Copy out only the part that opens with the line containing "Screen dimensions: 1331x896" and closes with the line containing "pyautogui.click(x=88, y=512)", both lines included and requests kept, scaling every coordinate in the answers by 2.35 and rounding to whole numbers, with halves rounded up. Leave all numbers in the requests unchanged.

*** Stored data

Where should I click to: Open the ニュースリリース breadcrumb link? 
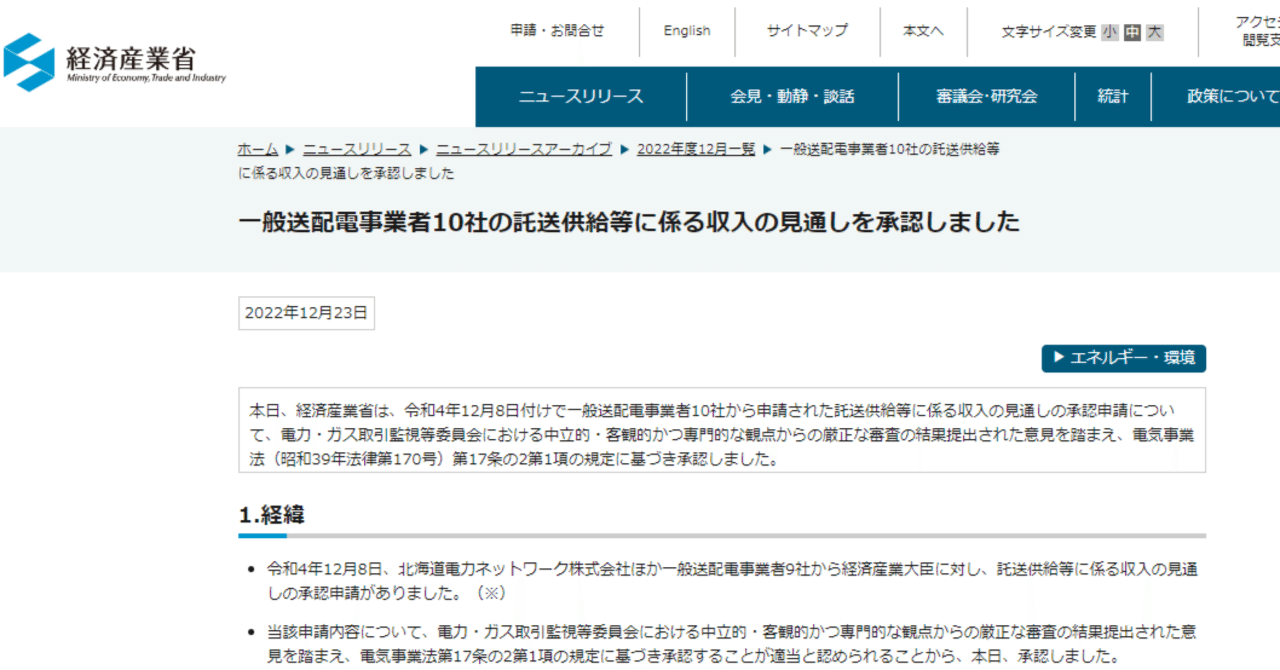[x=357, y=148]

******
*** Stored data

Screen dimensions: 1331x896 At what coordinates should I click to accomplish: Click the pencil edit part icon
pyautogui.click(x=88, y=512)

******
*** Stored data

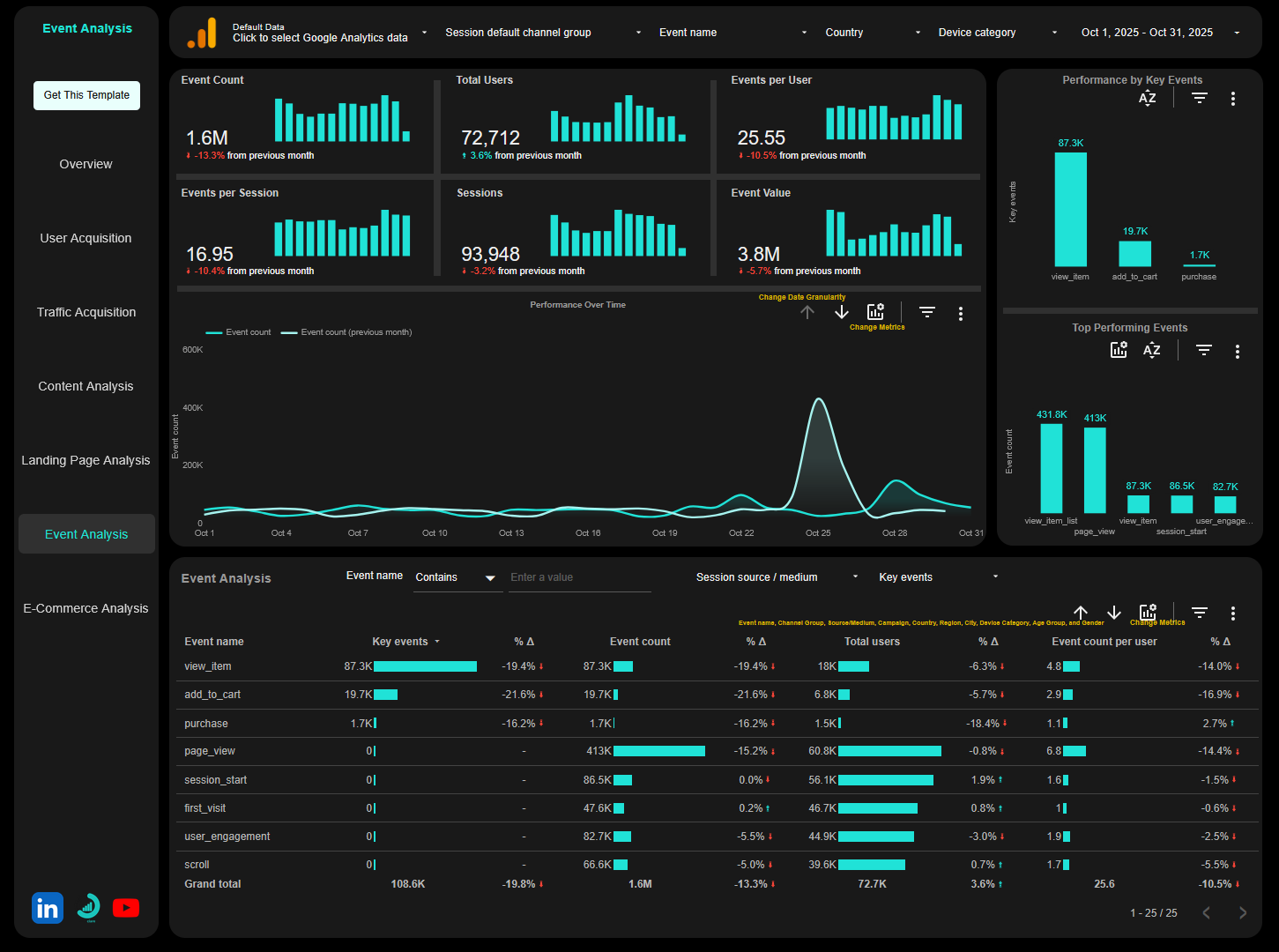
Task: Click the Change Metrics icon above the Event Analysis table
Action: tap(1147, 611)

******

--- Output below ---
Screen dimensions: 1331x896 At what coordinates should I click to accomplish: Click the pencil edit part icon
pyautogui.click(x=207, y=1203)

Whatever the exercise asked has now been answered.